Installés sur la scène, les spectateurs s’imaginaient peut-être assister aux scénarios catastrophiques traditionnels: le Père Noël qui tombe du toit ou encore le Grinch de Dr. Seuss. La surprise est bien grande lorsqu’ils sont invités à descendre en coulisses et tombent nez à nez avec Robert arborant ni plus ni moins que son caleçon, des chaussettes et un chapeau vert en forme de sapin. Couvert de ruban adhésif blanc et rouge, il est un peu embarrassé. Alors, avec un style impromptu qui capte et maîtrise tout de suite l’attention des enfants, démarre un spectacle aux allures de one man show.

Mais il est loin d’être seul face au public, le quadragénaire à tenue légère. Rapidement surgissent Adrien et Ernesto, deux musiciens-acteurs qui tiendront compagnie à Robert tout au long de cette mise en scène hautement interactive. La complicité entre ces trois acteurs est parfaite, même lors de petites scaynètes improvisées à grande vitesse. L’un reprend le fil exactement là où l’a laissé l’autre. Et malgré le rythme généralement très soutenu du spectacle, ils parviennent toujours à intégrer les imprévus à l’intrigue principale.

A l’origine de toute cette histoire: la séparation des parents. Désespéré par la nouvelle, Robert demande à monsieur le Vent d’annuler Noël. Mais une discussion avec son amie Sylvia lui révèle les « avantages » des célébrations redoublées dans les familles recomposées. Il change alors d’avis, et quand le Père Noël le remercie au téléphone de cette retraite bien méritée, il lui demande de rétablir la fête. Mais le vieux barbu a raccroché, il est déjà parti pour les Bahamas en bermudas. La même demande est aussi rejetée par M. le Vent, qui accepte toutefois d’entrer en matière, à condition que chaque année, Robert réussisse une épreuve pour sauver Noël.

La plupart d’entre elles font intervenir le public, ravi de participer à l’action. Et les idées sont plutôt ingénieuses, pour une équipe qui n’a eu qu’une seule semaine de répétitions. Première épreuve: la composition d’une chanson de Noël avec l’aide du public. Adrien pouvait certes facilement s’attendre aux mots cadeaux et au sapin proposés par les enfants. Mais lorsqu’il improvise et fait rimer raclette avec fourchette dans un scénario loufoque de fondue ratée, il reçoit également l’admiration des plus âgés. Et le public est aussi physiquement sollicité. Quand l’épreuve consiste à retrouver la météo festive qui se fait attendre à cause du réchauffement climatique, la scène est soudain inondée de boules blanches et se transforme en terrain de bataille de boules de neige. Apprendre en amusant, tel semble être une des devises de ce spectacle qui voit Robert “nager” entre les sièges bleus du théâtre pour ramasser les déchets en plastique dans la mer.

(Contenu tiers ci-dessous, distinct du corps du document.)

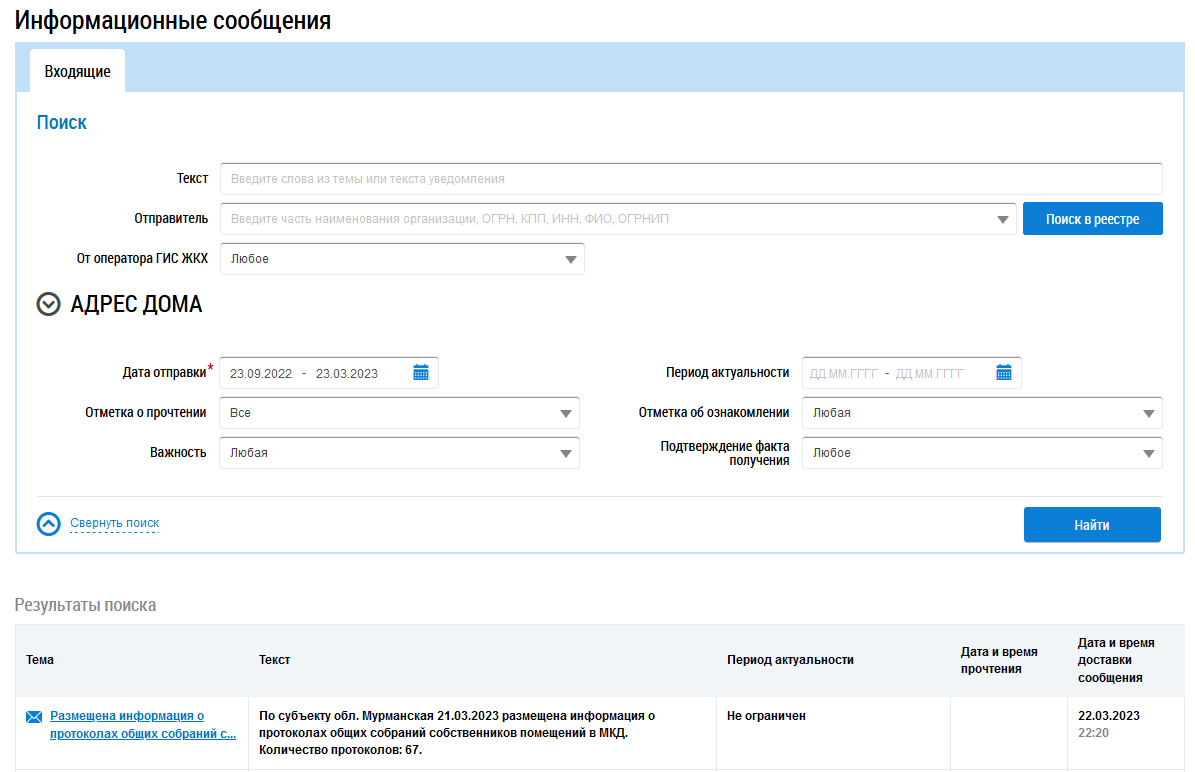Open the Отправитель dropdown arrow

[x=1003, y=219]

Pour l’épreuve de 2014, il fallait trouver un sapin de Noël pour la place de Neuve. Adrien et Ernesto apportent alors un grand chapeau en forme de sapin, et du ruban adhésif pour habiller Robert en sapin. Il y a comme un air de déjà-vu… Les plus malins auront flairé la mise en abyme et deviné le contenu de l’épreuve pour 2015 : monter un spectacle de qualité pour Noël. L’épreuve est indubitablement réussie. Le Vent accepte de ne plus soumettre Robert aux épreuves, s’il promet de toujours dire la vérité en dehors de la salle de spectacle. Ainsi s’achève l’histoire toute bricolée de Robert, avec un enseignement moral, à retenir: mentir, c’est mal, et ça privera les petits de leurs cadeaux.